6 L’atelier existe depuis plusieurs années et fonctionne de manière semi-fermée : des patients peuvent arriver tout au long de l’année, mais chaque patient qui arrive s’engage à rester au minimum trois séances.

Enyo dans le groupe, du tumulte pubertaire au tumulte de sa désorganisation psychique

7 C’est dans ce cadre qu’Enyo est arrivé au sein d’un groupe déjà constitué de jeunes d’une douzaine d’années. Dans ce groupe, beaucoup de discussions tournaient autour de l’entrée dans l’adolescence, entre volonté de s’autonomiser et dépendance forte aux parents. Ils abordaient aussi des sujets autour de la sexualité. L’adolescence avec l’entrée dans un corps d’adulte oblige à élire des premiers objets d’amour : premier flirt, premières « histoires de cœur ». Pour plusieurs des patients, garçons, de l’atelier cette obligation d’abandonner l’insouciance des premiers âges de la vie les conduisait à côtoyer des fantasmes d’homosexualité masculine et les intriguait sur les mystères du féminin.

8 Enyo, lui, avait dix ans à l’arrivée dans le groupe, mais, faisait plus que son âge. Il était grand et solidement bâti, ce qui donnait l’impression qu’il avait deux à trois ans de plus. Deux à trois ans qui ont leur importance, en ce sens que cela le faisait basculer, dans le regard des autres, de l’enfance à l’entrée dans l’adolescence. Nous pouvions alors être tentés de lui prêter des fantasmes et des questionnements autour de la puberté qui le dépassaient encore.

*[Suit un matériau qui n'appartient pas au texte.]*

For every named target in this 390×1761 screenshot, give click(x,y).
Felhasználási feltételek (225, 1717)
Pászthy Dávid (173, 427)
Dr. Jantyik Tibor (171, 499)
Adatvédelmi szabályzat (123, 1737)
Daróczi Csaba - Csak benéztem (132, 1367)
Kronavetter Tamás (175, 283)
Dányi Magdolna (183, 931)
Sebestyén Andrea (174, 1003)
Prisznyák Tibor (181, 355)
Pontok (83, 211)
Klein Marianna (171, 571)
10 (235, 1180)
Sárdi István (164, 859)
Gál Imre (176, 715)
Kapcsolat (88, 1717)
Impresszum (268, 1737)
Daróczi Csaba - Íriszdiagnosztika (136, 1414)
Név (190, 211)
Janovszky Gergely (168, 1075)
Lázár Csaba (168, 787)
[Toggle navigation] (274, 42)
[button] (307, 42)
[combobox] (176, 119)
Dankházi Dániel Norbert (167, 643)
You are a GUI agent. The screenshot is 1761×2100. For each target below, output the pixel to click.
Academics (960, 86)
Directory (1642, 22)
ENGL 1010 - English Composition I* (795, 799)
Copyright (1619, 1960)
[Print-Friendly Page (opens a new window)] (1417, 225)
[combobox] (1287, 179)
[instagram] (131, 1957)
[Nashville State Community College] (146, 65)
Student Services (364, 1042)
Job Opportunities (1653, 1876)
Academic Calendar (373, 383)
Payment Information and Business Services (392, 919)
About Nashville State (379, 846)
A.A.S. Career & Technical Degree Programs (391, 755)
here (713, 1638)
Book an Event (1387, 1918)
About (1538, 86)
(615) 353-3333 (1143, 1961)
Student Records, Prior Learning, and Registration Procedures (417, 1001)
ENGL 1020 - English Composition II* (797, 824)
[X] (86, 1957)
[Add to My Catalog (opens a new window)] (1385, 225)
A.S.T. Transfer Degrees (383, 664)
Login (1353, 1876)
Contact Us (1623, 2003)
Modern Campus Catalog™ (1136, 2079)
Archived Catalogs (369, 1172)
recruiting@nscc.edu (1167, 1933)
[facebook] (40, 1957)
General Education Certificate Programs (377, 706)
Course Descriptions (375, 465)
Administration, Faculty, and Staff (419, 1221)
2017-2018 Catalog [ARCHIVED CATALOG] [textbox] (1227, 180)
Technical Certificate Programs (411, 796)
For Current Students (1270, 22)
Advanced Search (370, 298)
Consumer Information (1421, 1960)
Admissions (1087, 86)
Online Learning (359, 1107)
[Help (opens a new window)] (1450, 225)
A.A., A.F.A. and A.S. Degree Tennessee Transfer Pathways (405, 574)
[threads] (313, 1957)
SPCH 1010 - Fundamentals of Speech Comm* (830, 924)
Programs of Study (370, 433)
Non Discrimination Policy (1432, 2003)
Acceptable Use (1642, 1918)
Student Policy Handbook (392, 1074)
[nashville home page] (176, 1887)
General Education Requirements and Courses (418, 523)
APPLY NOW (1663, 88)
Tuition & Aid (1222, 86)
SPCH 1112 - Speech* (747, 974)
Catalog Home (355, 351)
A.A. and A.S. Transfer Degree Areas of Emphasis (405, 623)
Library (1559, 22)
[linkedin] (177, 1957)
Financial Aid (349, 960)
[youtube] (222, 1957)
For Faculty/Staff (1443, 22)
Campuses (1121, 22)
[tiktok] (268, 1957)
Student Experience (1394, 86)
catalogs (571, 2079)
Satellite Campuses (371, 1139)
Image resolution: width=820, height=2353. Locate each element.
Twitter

9 Dès le début de la prise en charge, Enyo a fait preuve d’une très grande agitation. Cette agitation concordait d’ailleurs avec le diagnostic d’hyperactivité qui lui avait été apposé depuis sa petite enfance. Il était en effet suivi en institution depuis l’âge de trois ans. Il souffrait aussi d’énurésie et d’encoprésie. Malgré son comportement turbulent et la massivité de ses symptômes, il n’a pas connu d’errances d’institutions. Aucune prise en charge éducative n’a été mise en place et, même s’il se faisait exclure beaucoup de classe, il est resté dans le même établissement scolaire du cp au cm2. Face à la massivité de ses symptômes, Enyo semblait donc parvenir à se faire adopter dans les lieux qui l’accueillaient. Il a été suivi en psychodrame individuel pendant de longues années, prises en charge auxquelles lui et sa mère semblaient très attachés. Au psychodrame avaient succédé une psychothérapie individuelle et la médiation thérapeutique par le théâtre. Cette dernière était la première prise en charge thérapeutique de groupe à laquelle Enyo était inscrit. Les locaux et l’équipe de la médiation et de la psychothérapie étaient bien distincts.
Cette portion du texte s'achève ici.